▶ _Given records_:
..........
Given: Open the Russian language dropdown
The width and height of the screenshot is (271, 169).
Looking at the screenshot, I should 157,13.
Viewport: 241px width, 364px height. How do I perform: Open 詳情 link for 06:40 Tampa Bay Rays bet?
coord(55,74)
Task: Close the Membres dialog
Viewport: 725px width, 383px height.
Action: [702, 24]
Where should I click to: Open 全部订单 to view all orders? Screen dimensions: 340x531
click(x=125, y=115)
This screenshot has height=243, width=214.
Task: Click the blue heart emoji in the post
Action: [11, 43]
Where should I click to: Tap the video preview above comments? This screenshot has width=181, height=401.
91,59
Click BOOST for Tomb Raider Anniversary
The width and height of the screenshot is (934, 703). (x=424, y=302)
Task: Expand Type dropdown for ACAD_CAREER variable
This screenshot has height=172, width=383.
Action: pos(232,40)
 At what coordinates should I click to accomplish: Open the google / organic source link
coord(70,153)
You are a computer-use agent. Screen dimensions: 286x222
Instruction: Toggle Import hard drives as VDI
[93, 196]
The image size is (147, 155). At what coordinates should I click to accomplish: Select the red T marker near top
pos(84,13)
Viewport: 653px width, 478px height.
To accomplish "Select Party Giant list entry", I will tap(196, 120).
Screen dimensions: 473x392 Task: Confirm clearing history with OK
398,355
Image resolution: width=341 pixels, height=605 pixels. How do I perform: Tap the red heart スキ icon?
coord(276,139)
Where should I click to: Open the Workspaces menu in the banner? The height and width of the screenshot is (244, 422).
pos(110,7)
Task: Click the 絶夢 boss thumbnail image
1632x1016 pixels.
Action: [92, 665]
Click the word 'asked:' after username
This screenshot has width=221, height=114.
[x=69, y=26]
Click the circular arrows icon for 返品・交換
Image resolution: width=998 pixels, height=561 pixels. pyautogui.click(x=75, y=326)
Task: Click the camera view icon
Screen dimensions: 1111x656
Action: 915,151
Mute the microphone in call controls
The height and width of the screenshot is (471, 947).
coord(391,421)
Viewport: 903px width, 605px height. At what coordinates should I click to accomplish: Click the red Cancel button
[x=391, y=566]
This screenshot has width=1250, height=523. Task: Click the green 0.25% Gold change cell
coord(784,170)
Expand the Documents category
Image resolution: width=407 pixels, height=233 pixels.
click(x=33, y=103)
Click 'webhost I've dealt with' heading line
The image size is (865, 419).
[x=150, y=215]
..........
▶ _Requirements_: Copy all of the records above line for line, with no changes at all.

▶ _In response_:
Given: Open the Russian language dropdown
The width and height of the screenshot is (271, 169).
Looking at the screenshot, I should 157,13.
Viewport: 241px width, 364px height. How do I perform: Open 詳情 link for 06:40 Tampa Bay Rays bet?
coord(55,74)
Task: Close the Membres dialog
Viewport: 725px width, 383px height.
Action: [702, 24]
Where should I click to: Open 全部订单 to view all orders? Screen dimensions: 340x531
click(x=125, y=115)
This screenshot has height=243, width=214.
Task: Click the blue heart emoji in the post
Action: [11, 43]
Where should I click to: Tap the video preview above comments? This screenshot has width=181, height=401.
91,59
Click BOOST for Tomb Raider Anniversary
The width and height of the screenshot is (934, 703). (x=424, y=302)
Task: Expand Type dropdown for ACAD_CAREER variable
This screenshot has height=172, width=383.
Action: pos(232,40)
 At what coordinates should I click to accomplish: Open the google / organic source link
coord(70,153)
You are a computer-use agent. Screen dimensions: 286x222
Instruction: Toggle Import hard drives as VDI
[93, 196]
The image size is (147, 155). At what coordinates should I click to accomplish: Select the red T marker near top
pos(84,13)
Viewport: 653px width, 478px height.
To accomplish "Select Party Giant list entry", I will tap(196, 120).
Screen dimensions: 473x392 Task: Confirm clearing history with OK
398,355
Image resolution: width=341 pixels, height=605 pixels. How do I perform: Tap the red heart スキ icon?
coord(276,139)
Where should I click to: Open the Workspaces menu in the banner? The height and width of the screenshot is (244, 422).
pos(110,7)
Task: Click the 絶夢 boss thumbnail image
1632x1016 pixels.
Action: [92, 665]
Click the word 'asked:' after username
This screenshot has width=221, height=114.
[x=69, y=26]
Click the circular arrows icon for 返品・交換
Image resolution: width=998 pixels, height=561 pixels. pyautogui.click(x=75, y=326)
Task: Click the camera view icon
Screen dimensions: 1111x656
Action: 915,151
Mute the microphone in call controls
The height and width of the screenshot is (471, 947).
coord(391,421)
Viewport: 903px width, 605px height. At what coordinates should I click to accomplish: Click the red Cancel button
[x=391, y=566]
This screenshot has width=1250, height=523. Task: Click the green 0.25% Gold change cell
coord(784,170)
Expand the Documents category
Image resolution: width=407 pixels, height=233 pixels.
click(x=33, y=103)
Click 'webhost I've dealt with' heading line
The image size is (865, 419).
[x=150, y=215]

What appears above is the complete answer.